Dallagnol é alvo de mais de 50 representações no CNMP. Uma das que foi suspensa por Celso de Mello, de autoria da senadora Kátia Abreu (Progressistas-TO), pedia a remoção de Deltan do posto na Lava Jato por interesse público. A senadora reclama da atuação do procurador na criação de um fundo para gerir R$ 2 bilhões da multa que a Petrobrás pagou aos Estados Unidos e questiona o dinheiro que Deltan teria recebido por palestras durante a operação. O outro pedido havia sido feito pelo senador Renan Calheiros (MDB-AL).

Reação.
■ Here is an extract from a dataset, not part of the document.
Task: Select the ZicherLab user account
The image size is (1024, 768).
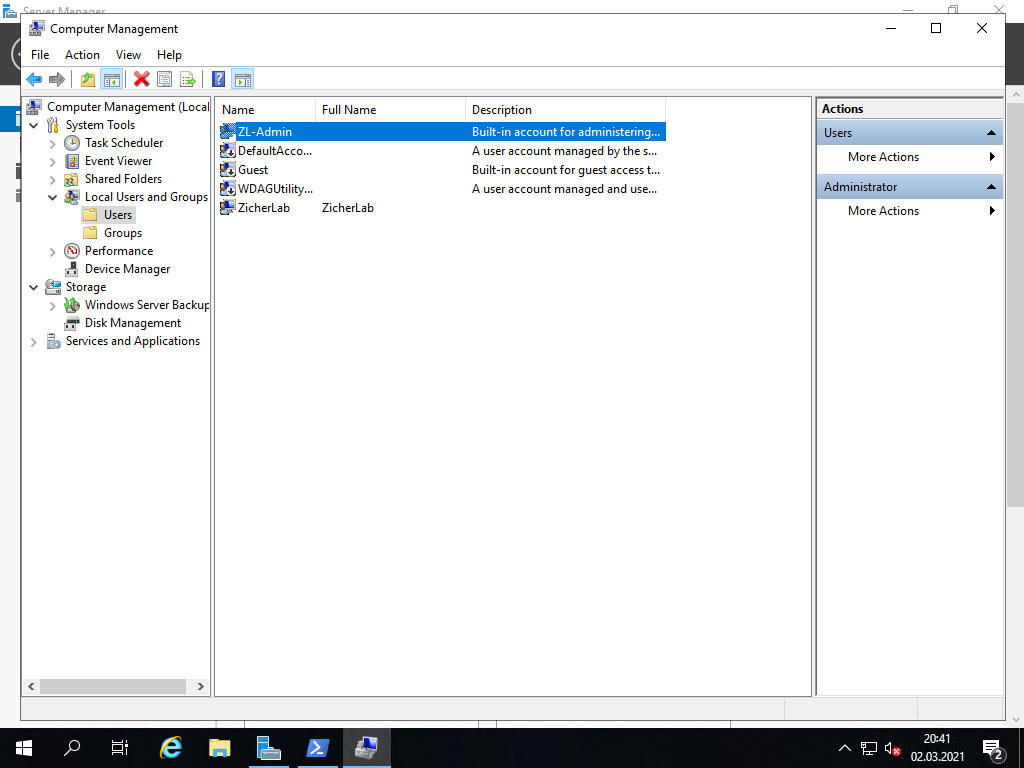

A hipótese de que o CNMP pudesse tirar Deltan da Lava Jato causou reação de procuradores e aliados da força-tarefa, como o ex-juiz titular da Lava Jato Sérgio Moro, ex-ministro da Justiça. Moro afirmou que a Constituição prevê "prerrogativas importantes" aos integrantes do Ministério Público, entre elas a de não poder ser removido. "Isso é uma garantia legal para que os procuradores possam atuar com segurança, independência e protegidos de influências políticas", disse.

O CNMP ainda deve analisar hoje um pedido feito pelo expresidente Luiz Inácio Lula da Silva, que cobra "providências" no caso da apresentação de Powerpoint contra o petista que Deltan usou numa entrevista coletiva em junho de 2016. Segundo a defesa de Deltan, porém, este caso não gera risco de remoção para o procurador.

Procurado, Deltan disse que, em relação à representação de Kátia Abreu, "o caso envolvendo a fundação (da Petrobrás) foi analisado com profundidade em cinco órgãos diferentes e independentes e todos entenderam que foi uma solução jurídica legítima para um problema inédito". Com relação às palestras, afirmou que a atividade "foi já julgada legítima pelo plenário do próprio CNMP". Segundo ele, a maior parte dos eventos foi gratuita.

O advogado Alexandre Vitorino, que representa Deltan no CNMP, defendeu a independência da atuação do seu cliente. "Todo procurador tem que ter a segurança de que seu trabalho não será retaliado por grupos por ele investigados e deve ter a segurança de exercer suas funções de forma independente.

AÇÕES PARADAS

• Renan Calheiros

O senador emedebista, alvo da Lava Jato, pediu o afastamento de Dallagnol, a quem acusa de quebra de decoro – o procurador se manifestou em redes sociais contra Renan durante a disputa pela presidência do Senado.

• Katia Abreu

A senadora, também investigada pela Lava Jato, pediu afastamento imediato do procurador da força-tarefa da operação, sob argumento de existência de 17 pedidos de processos disciplinares contra Dallagnol no CNMP.